Start of Block

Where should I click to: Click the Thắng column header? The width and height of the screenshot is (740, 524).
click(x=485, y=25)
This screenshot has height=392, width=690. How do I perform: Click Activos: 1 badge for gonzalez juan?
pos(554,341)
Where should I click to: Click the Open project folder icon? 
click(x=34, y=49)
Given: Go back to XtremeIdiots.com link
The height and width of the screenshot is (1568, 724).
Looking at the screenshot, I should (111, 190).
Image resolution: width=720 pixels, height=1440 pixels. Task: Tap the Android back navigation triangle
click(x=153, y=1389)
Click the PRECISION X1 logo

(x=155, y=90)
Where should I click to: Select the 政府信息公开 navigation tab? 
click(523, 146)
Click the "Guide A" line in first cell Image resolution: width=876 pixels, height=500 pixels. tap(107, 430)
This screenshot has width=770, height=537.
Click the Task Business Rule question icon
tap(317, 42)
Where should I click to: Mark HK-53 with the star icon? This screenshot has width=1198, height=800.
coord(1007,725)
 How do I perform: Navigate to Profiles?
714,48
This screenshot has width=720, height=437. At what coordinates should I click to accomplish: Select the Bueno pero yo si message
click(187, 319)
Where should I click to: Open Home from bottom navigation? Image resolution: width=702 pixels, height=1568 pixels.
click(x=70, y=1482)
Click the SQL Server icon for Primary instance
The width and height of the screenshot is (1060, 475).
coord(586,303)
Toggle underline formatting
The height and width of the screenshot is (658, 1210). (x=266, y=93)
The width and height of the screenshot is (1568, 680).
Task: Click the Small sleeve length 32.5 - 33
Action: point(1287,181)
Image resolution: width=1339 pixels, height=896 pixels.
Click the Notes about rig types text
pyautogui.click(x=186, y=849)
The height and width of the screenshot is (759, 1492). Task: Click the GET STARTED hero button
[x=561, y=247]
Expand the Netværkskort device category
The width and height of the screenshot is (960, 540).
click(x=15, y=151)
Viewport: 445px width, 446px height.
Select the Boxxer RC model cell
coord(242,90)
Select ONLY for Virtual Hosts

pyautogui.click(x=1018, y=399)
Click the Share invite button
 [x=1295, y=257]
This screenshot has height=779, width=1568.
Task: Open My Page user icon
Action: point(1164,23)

End of Block

**Exercise aim:**
Reproducing the whole listing above is not the task. Copy exactly only the lines from the one with "Image resolution: width=720" to the one with "This screenshot has width=770, height=537.", both kept.

**Finished task:**
Image resolution: width=720 pixels, height=1440 pixels. Task: Tap the Android back navigation triangle
click(x=153, y=1389)
Click the PRECISION X1 logo

(x=155, y=90)
Where should I click to: Select the 政府信息公开 navigation tab? 
click(523, 146)
Click the "Guide A" line in first cell Image resolution: width=876 pixels, height=500 pixels. tap(107, 430)
This screenshot has width=770, height=537.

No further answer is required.